------ Data section ------
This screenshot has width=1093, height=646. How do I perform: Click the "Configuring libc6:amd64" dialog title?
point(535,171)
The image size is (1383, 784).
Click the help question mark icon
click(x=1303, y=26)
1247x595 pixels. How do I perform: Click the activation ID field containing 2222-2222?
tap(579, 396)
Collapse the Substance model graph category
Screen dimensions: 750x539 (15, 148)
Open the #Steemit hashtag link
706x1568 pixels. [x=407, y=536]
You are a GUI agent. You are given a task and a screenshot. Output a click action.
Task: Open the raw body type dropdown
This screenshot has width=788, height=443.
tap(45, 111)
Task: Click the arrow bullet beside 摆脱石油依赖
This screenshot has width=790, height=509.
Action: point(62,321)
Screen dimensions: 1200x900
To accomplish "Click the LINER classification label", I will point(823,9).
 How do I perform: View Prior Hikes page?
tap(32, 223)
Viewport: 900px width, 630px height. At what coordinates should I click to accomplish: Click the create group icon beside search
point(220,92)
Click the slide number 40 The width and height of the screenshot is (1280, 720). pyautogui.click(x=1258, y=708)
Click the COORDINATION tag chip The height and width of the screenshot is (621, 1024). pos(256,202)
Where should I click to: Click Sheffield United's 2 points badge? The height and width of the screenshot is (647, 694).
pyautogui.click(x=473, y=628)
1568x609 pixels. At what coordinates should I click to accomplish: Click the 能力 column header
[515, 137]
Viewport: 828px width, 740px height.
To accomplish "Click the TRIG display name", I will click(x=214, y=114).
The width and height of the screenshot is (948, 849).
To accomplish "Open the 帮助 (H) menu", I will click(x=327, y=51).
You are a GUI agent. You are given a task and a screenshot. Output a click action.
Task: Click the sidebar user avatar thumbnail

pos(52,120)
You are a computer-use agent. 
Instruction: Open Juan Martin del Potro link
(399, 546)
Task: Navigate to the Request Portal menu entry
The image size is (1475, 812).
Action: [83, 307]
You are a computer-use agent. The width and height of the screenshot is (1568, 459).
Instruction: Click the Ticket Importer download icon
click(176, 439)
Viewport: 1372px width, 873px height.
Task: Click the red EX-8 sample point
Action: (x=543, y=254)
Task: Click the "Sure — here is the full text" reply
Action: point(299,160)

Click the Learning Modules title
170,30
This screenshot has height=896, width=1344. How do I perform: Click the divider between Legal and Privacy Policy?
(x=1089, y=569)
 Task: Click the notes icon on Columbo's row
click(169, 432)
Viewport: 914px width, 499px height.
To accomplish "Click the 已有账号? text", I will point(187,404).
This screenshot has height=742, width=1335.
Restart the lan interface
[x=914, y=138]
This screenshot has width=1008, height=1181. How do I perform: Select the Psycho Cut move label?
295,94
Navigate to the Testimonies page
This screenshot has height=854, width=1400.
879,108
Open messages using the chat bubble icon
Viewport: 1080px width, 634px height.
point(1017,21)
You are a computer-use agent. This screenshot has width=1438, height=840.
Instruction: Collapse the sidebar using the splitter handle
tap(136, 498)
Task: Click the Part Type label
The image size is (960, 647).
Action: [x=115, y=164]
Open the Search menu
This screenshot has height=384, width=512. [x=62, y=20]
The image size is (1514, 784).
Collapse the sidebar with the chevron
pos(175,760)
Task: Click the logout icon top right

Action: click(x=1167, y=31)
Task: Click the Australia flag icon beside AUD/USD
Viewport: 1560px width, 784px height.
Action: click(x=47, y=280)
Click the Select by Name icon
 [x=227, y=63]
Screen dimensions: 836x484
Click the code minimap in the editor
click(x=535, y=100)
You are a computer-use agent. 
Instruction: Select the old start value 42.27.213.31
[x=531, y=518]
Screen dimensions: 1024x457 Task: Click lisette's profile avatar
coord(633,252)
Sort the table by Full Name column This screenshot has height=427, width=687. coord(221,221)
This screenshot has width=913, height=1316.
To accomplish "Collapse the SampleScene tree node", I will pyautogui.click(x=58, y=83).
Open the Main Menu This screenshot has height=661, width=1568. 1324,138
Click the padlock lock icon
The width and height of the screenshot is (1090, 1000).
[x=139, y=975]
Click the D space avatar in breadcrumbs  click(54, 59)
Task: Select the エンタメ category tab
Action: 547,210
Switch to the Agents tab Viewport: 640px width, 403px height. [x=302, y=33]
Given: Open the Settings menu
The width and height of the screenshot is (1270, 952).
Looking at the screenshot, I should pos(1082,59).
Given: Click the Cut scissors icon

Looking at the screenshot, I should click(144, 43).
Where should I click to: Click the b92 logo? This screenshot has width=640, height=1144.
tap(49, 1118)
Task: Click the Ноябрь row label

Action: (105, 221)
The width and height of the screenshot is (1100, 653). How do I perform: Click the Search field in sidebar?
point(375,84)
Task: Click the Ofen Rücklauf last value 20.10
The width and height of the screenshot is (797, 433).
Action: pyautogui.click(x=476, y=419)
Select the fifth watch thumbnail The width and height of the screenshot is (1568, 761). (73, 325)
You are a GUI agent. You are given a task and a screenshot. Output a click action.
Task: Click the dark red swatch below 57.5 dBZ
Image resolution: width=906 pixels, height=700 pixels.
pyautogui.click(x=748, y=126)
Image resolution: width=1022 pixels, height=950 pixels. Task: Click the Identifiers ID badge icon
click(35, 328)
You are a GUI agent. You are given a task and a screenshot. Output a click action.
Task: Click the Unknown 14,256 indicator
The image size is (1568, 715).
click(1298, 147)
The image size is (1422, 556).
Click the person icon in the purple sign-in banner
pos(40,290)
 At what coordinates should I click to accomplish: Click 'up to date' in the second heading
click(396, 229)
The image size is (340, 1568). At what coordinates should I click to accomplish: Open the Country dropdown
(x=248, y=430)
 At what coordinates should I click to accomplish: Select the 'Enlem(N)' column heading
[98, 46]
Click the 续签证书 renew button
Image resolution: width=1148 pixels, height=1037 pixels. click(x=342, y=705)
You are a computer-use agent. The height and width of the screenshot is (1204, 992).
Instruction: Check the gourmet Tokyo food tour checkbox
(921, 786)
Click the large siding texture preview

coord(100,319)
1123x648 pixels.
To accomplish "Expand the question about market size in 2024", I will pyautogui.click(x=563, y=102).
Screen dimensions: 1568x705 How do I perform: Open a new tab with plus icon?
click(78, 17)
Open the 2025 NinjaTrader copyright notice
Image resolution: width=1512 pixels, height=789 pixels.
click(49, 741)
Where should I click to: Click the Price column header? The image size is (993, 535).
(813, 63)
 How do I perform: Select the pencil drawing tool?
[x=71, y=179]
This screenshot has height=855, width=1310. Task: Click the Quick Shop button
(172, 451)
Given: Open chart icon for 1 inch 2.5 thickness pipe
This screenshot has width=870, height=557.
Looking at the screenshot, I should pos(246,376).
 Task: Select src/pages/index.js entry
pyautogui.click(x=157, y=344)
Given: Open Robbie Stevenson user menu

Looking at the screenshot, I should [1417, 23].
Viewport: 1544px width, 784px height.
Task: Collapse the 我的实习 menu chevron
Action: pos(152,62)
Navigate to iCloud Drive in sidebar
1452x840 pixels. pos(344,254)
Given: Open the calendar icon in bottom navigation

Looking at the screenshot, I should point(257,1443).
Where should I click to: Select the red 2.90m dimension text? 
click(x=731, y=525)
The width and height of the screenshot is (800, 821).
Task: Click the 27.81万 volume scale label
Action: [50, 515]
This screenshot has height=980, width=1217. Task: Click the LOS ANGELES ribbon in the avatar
------
* **What is expected**
Replace every "computer-use agent" in the listing above with "desktop agent", and leave everything else unchanged.

* **Full output**
This screenshot has width=1093, height=646. How do I perform: Click the "Configuring libc6:amd64" dialog title?
point(535,171)
The image size is (1383, 784).
Click the help question mark icon
click(x=1303, y=26)
1247x595 pixels. How do I perform: Click the activation ID field containing 2222-2222?
tap(579, 396)
Collapse the Substance model graph category
Screen dimensions: 750x539 (15, 148)
Open the #Steemit hashtag link
706x1568 pixels. [x=407, y=536]
You are a GUI agent. You are given a task and a screenshot. Output a click action.
Task: Open the raw body type dropdown
This screenshot has width=788, height=443.
tap(45, 111)
Task: Click the arrow bullet beside 摆脱石油依赖
This screenshot has width=790, height=509.
Action: point(62,321)
Screen dimensions: 1200x900
To accomplish "Click the LINER classification label", I will point(823,9).
 How do I perform: View Prior Hikes page?
tap(32, 223)
Viewport: 900px width, 630px height. At what coordinates should I click to accomplish: Click the create group icon beside search
point(220,92)
Click the slide number 40 The width and height of the screenshot is (1280, 720). pyautogui.click(x=1258, y=708)
Click the COORDINATION tag chip The height and width of the screenshot is (621, 1024). pos(256,202)
Where should I click to: Click Sheffield United's 2 points badge? The height and width of the screenshot is (647, 694).
pyautogui.click(x=473, y=628)
1568x609 pixels. At what coordinates should I click to accomplish: Click the 能力 column header
[515, 137]
Viewport: 828px width, 740px height.
To accomplish "Click the TRIG display name", I will click(x=214, y=114).
The width and height of the screenshot is (948, 849).
To accomplish "Open the 帮助 (H) menu", I will click(x=327, y=51).
You are a GUI agent. You are given a task and a screenshot. Output a click action.
Task: Click the sidebar user avatar thumbnail

pos(52,120)
You are a desktop agent. 
Instruction: Open Juan Martin del Potro link
(399, 546)
Task: Navigate to the Request Portal menu entry
The image size is (1475, 812).
Action: [83, 307]
You are a desktop agent. The width and height of the screenshot is (1568, 459).
Instruction: Click the Ticket Importer download icon
click(176, 439)
Viewport: 1372px width, 873px height.
Task: Click the red EX-8 sample point
Action: (x=543, y=254)
Task: Click the "Sure — here is the full text" reply
Action: point(299,160)

Click the Learning Modules title
170,30
This screenshot has height=896, width=1344. How do I perform: Click the divider between Legal and Privacy Policy?
(x=1089, y=569)
 Task: Click the notes icon on Columbo's row
click(169, 432)
Viewport: 914px width, 499px height.
To accomplish "Click the 已有账号? text", I will point(187,404).
This screenshot has height=742, width=1335.
Restart the lan interface
[x=914, y=138]
This screenshot has width=1008, height=1181. How do I perform: Select the Psycho Cut move label?
295,94
Navigate to the Testimonies page
This screenshot has height=854, width=1400.
879,108
Open messages using the chat bubble icon
Viewport: 1080px width, 634px height.
point(1017,21)
You are a desktop agent. This screenshot has width=1438, height=840.
Instruction: Collapse the sidebar using the splitter handle
tap(136, 498)
Task: Click the Part Type label
The image size is (960, 647).
Action: [x=115, y=164]
Open the Search menu
This screenshot has height=384, width=512. [x=62, y=20]
The image size is (1514, 784).
Collapse the sidebar with the chevron
pos(175,760)
Task: Click the logout icon top right

Action: click(x=1167, y=31)
Task: Click the Australia flag icon beside AUD/USD
Viewport: 1560px width, 784px height.
Action: click(x=47, y=280)
Click the Select by Name icon
 [x=227, y=63]
Screen dimensions: 836x484
Click the code minimap in the editor
click(x=535, y=100)
You are a desktop agent. 
Instruction: Select the old start value 42.27.213.31
[x=531, y=518]
Screen dimensions: 1024x457 Task: Click lisette's profile avatar
coord(633,252)
Sort the table by Full Name column This screenshot has height=427, width=687. coord(221,221)
This screenshot has width=913, height=1316.
To accomplish "Collapse the SampleScene tree node", I will pyautogui.click(x=58, y=83).
Open the Main Menu This screenshot has height=661, width=1568. 1324,138
Click the padlock lock icon
The width and height of the screenshot is (1090, 1000).
[x=139, y=975]
Click the D space avatar in breadcrumbs  click(54, 59)
Task: Select the エンタメ category tab
Action: 547,210
Switch to the Agents tab Viewport: 640px width, 403px height. [x=302, y=33]
Given: Open the Settings menu
The width and height of the screenshot is (1270, 952).
Looking at the screenshot, I should pos(1082,59).
Given: Click the Cut scissors icon

Looking at the screenshot, I should click(144, 43).
Where should I click to: Click the b92 logo? This screenshot has width=640, height=1144.
tap(49, 1118)
Task: Click the Ноябрь row label

Action: (105, 221)
The width and height of the screenshot is (1100, 653). How do I perform: Click the Search field in sidebar?
point(375,84)
Task: Click the Ofen Rücklauf last value 20.10
The width and height of the screenshot is (797, 433).
Action: pyautogui.click(x=476, y=419)
Select the fifth watch thumbnail The width and height of the screenshot is (1568, 761). (73, 325)
You are a GUI agent. You are given a task and a screenshot. Output a click action.
Task: Click the dark red swatch below 57.5 dBZ
Image resolution: width=906 pixels, height=700 pixels.
pyautogui.click(x=748, y=126)
Image resolution: width=1022 pixels, height=950 pixels. Task: Click the Identifiers ID badge icon
click(35, 328)
You are a GUI agent. You are given a task and a screenshot. Output a click action.
Task: Click the Unknown 14,256 indicator
The image size is (1568, 715).
click(1298, 147)
The image size is (1422, 556).
Click the person icon in the purple sign-in banner
pos(40,290)
 At what coordinates should I click to accomplish: Click 'up to date' in the second heading
click(396, 229)
The image size is (340, 1568). At what coordinates should I click to accomplish: Open the Country dropdown
(x=248, y=430)
 At what coordinates should I click to accomplish: Select the 'Enlem(N)' column heading
[98, 46]
Click the 续签证书 renew button
Image resolution: width=1148 pixels, height=1037 pixels. click(x=342, y=705)
You are a desktop agent. The height and width of the screenshot is (1204, 992).
Instruction: Check the gourmet Tokyo food tour checkbox
(921, 786)
Click the large siding texture preview

coord(100,319)
1123x648 pixels.
To accomplish "Expand the question about market size in 2024", I will pyautogui.click(x=563, y=102).
Screen dimensions: 1568x705 How do I perform: Open a new tab with plus icon?
click(78, 17)
Open the 2025 NinjaTrader copyright notice
Image resolution: width=1512 pixels, height=789 pixels.
click(49, 741)
Where should I click to: Click the Price column header? The image size is (993, 535).
(813, 63)
 How do I perform: Select the pencil drawing tool?
[x=71, y=179]
This screenshot has height=855, width=1310. Task: Click the Quick Shop button
(172, 451)
Given: Open chart icon for 1 inch 2.5 thickness pipe
This screenshot has width=870, height=557.
Looking at the screenshot, I should pos(246,376).
 Task: Select src/pages/index.js entry
pyautogui.click(x=157, y=344)
Given: Open Robbie Stevenson user menu

Looking at the screenshot, I should [1417, 23].
Viewport: 1544px width, 784px height.
Task: Collapse the 我的实习 menu chevron
Action: pos(152,62)
Navigate to iCloud Drive in sidebar
1452x840 pixels. pos(344,254)
Given: Open the calendar icon in bottom navigation

Looking at the screenshot, I should point(257,1443).
Where should I click to: Select the red 2.90m dimension text? 
click(x=731, y=525)
The width and height of the screenshot is (800, 821).
Task: Click the 27.81万 volume scale label
Action: [50, 515]
This screenshot has height=980, width=1217. Task: Click the LOS ANGELES ribbon in the avatar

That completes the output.